# Friendship, anyone interested?



## gpdubai (Jun 1, 2008)

Hello Everyone,

I'm 32/ Male and working hard here in Dubai. I've been here for a year and still besides the people in the office and a couple of other friends, I do not have any other friends in town. 

I want to change that ASAP.

I'm offering myself for frienship, i'd like to meet new people and make friends diferent from the ones in the office, I'd like to participate in meetings whenever I'll have the time, I'd like to go out for clubs, dinners, movies, do sport and outdoors activities.

I Hope I'll be able to make some friends around here.

Regards to Y'all

GPDUBAI.


----------



## Elphaba (Jan 24, 2008)

Hi GPDubai

Perhaps you could tell people more about yourself?

What do you enjoy doing? What football team do you support? Where do you live?
What makes you laugh?



-


----------



## gpdubai (Jun 1, 2008)

*You're right, Here I come*

Elphaba,
I can't disagree with you.

Therefore, I will give a briefing about myself.

I just turned 32, work in the Oil & Gas field for a Gas Service Company.
I'm music and sport crazy.
I'm a Rock & Metal music lover, I play guitar and a little bit of drums too.
As an Italian and soccer lover, I support Juventus of Turin (I'm Juventus crazy - I miss my Juventus Channel So much since I moved here from Italy)

I live in Downtown Burj Dubai, close to the Dubai Mall, I love the beach, good dinnin, and outdoors activities.

I don't know what makes me laugh, I guess FUNNY THINGS!! :tongue:

I also spend lots of times in Airports and Airplanes due to my work, so, what I what to do is to make maximum use of my spare time and say, well at least I enjoy myself when I'm free.

Hope this will be of good use for all potential friends around here.

Take care Y'all.


----------



## Andy Capp (Oct 5, 2008)

Elphaba said:


> Hi GPDubai
> 
> Perhaps you could tell people more about yourself?
> 
> ...


I don't want to talk about football....


----------



## marc (Mar 10, 2008)

Newcastle, west brom, middlesbrough much ? lol


----------



## Elphaba (Jan 24, 2008)

Andy Capp said:


> I don't want to talk about football....


I bet you don't!
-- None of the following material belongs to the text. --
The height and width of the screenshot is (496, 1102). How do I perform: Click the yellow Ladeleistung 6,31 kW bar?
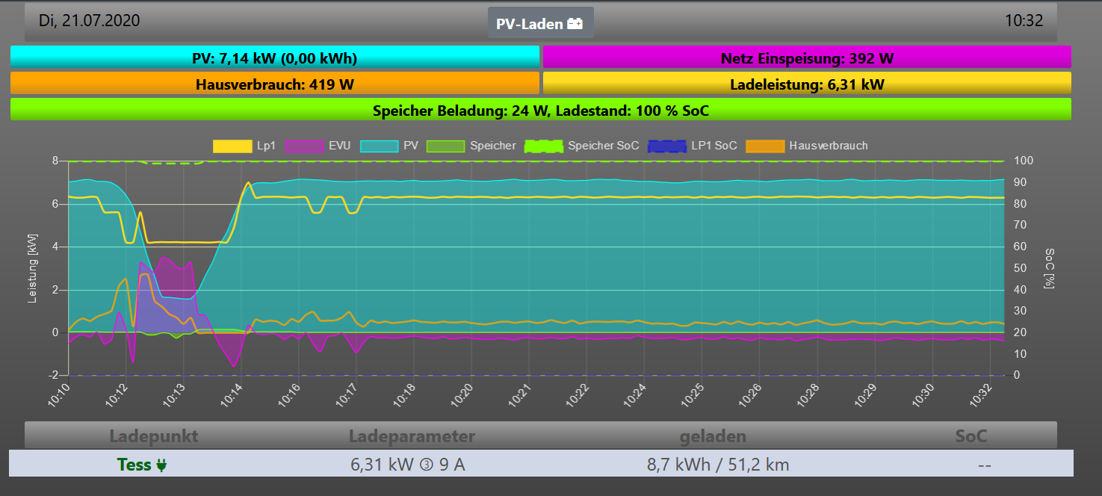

Bye bye Newcastle... :wave:

-


----------



## Andy Capp (Oct 5, 2008)

Elphaba said:


> I bet you don't! Bye bye Newcastle... :wave:
> 
> -


And that coming from a bloody Fulham fan.....


----------



## Elphaba (Jan 24, 2008)

Andy Capp said:


> And that coming from a bloody Fulham fan.....


A bloody happy Fulham fan.  Considering where we were a year ago this is an incredible result. Mind you to do at all well next season we are going to need a bigger squad to cope with European games as well.

You can come & support us too if you like. The colours are similar 

-


----------



## marc (Mar 10, 2008)

Fulham have had a great season!! - i smell Champions league next year as well..


----------



## Ogri750 (Feb 14, 2008)

I smell something, but it ain't chanpions league :lol:


----------



## gpdubai (Jun 1, 2008)

this tread it was supposed to be about the possibilities of making new friends in town.
Now, it turned into PREMIER LEAGE SOCCER TEAMS, WHO'S THE BEST?


----------



## Elphaba (Jan 24, 2008)

:focus: 



The answer, of course, is Fulham! 


-


----------